◆ Task brief
A line below contains "Image resolution: width=950", and a later one contains "Select All designs(1021) filter button". Repeat both, with every line between them, exactly.

◆ Extracted records
»»

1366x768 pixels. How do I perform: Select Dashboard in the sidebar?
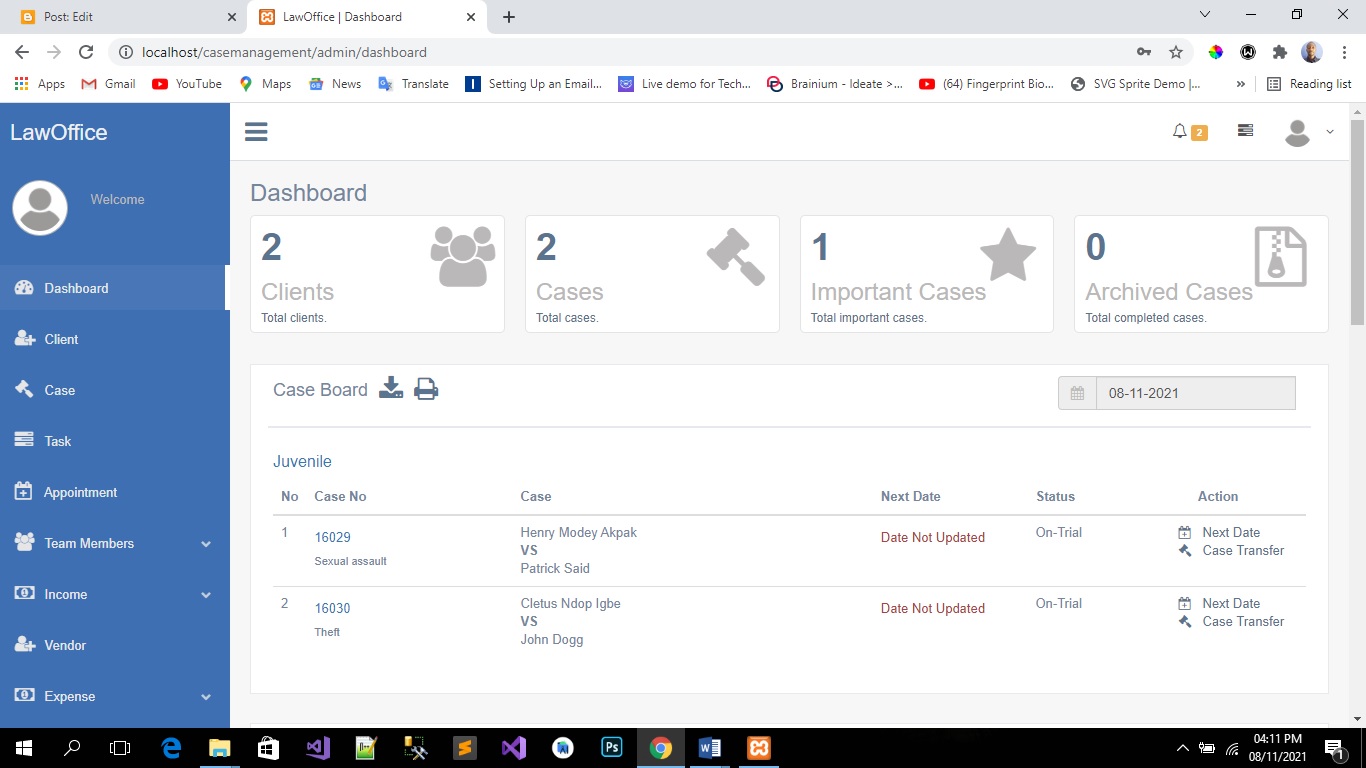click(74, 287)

««
»»

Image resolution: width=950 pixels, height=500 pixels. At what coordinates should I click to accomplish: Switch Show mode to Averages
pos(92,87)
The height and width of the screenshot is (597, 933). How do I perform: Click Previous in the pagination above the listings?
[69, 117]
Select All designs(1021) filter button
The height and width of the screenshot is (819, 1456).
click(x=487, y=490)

««

◆ Answer to this task
Image resolution: width=950 pixels, height=500 pixels. At what coordinates should I click to accomplish: Switch Show mode to Averages
pos(92,87)
The height and width of the screenshot is (597, 933). How do I perform: Click Previous in the pagination above the listings?
[69, 117]
Select All designs(1021) filter button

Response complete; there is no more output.